**What the task requires**
Please return all of the records verbatim, with the pictures omitted.

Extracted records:
::::::::::
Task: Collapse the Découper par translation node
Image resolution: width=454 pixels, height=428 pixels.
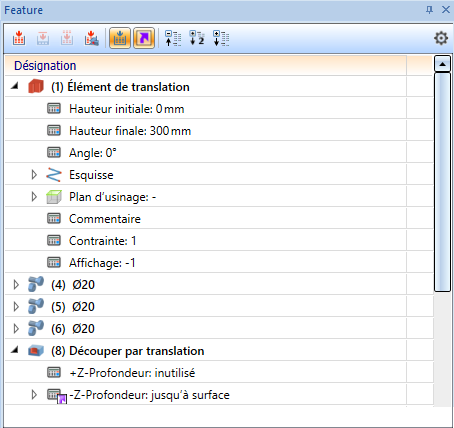Action: 15,350
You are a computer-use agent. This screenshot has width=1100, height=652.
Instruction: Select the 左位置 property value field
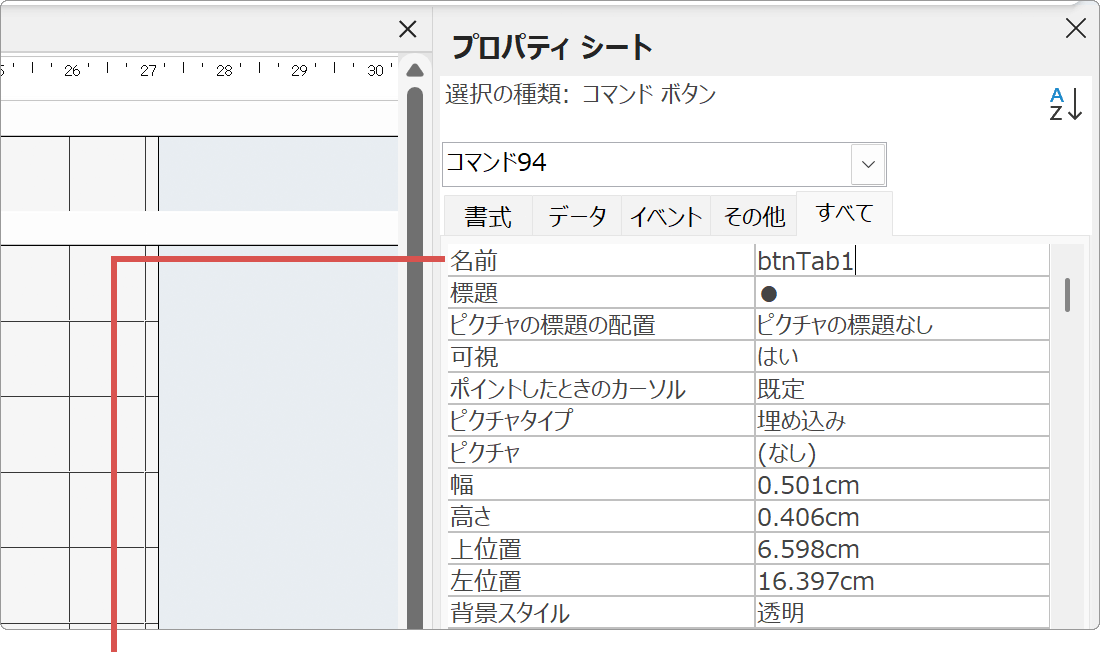click(x=900, y=581)
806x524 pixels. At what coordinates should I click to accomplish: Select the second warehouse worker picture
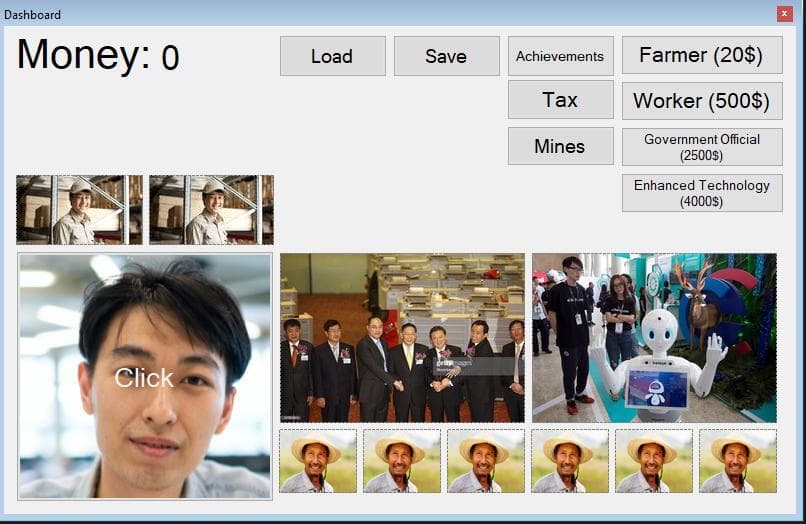coord(212,210)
::::::::::
**Reply to the task**
Task: Collapse the Découper par translation node
Image resolution: width=454 pixels, height=428 pixels.
Action: 15,350
You are a computer-use agent. This screenshot has width=1100, height=652.
Instruction: Select the 左位置 property value field
click(x=900, y=581)
806x524 pixels. At what coordinates should I click to accomplish: Select the second warehouse worker picture
coord(212,210)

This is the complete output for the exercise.